In the past 5 years, the first genes responsible for aminoacidurias caused by defects in renal reabsorption transport mechanisms have been identified. These diseases are type I and non-type I cystinuria and lysinuric protein intolerance. This knowledge came from the molecular characterization of the first heteromeric amino acid transporters in mammals. In 1992, rBAT and 4F2hc (genes SLC3A1 and SLC3A2, respectively, in the nomenclature of the Human Genome Organization) were identified as putative heavy subunits of mammalian amino acid transporters. In 1994, it was demonstrated that mutations in SLC3A1 cause type I cystinuria. Very recently, several light subunits of the heteromeric amino acid transporters have been identified.

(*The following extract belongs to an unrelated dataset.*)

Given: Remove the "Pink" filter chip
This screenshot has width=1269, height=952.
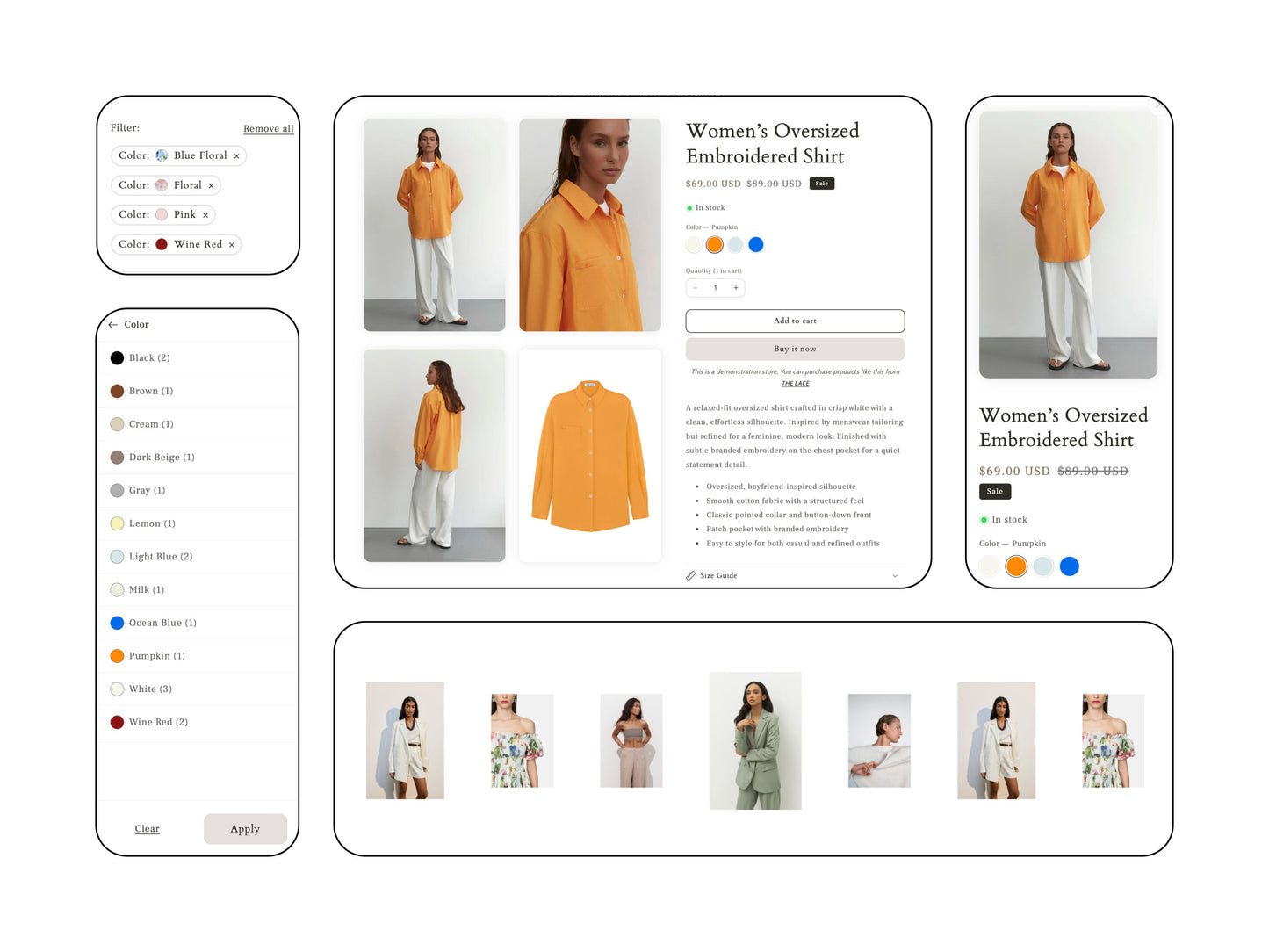Looking at the screenshot, I should [205, 214].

In 1999, a putative light subunit of rBAT (the SLC7A9 gene; complementary DNA and protein termed b(o,+)AT) and a light subunit of 4F2hc (the SLC7A7 gene; cDNA and protein termed y(+)LAT-1) were shown to be the non-type I cystinuria and lysinuric protein intolerance genes, respectively. In this review, the characteristics of these heteromeric amino acid transporters and their role in these inherited aminoacidurias is described. Curr Opin Nephrol Hypertens 9:547-553. (C) 2000 Lippincott Williams & Wilkins.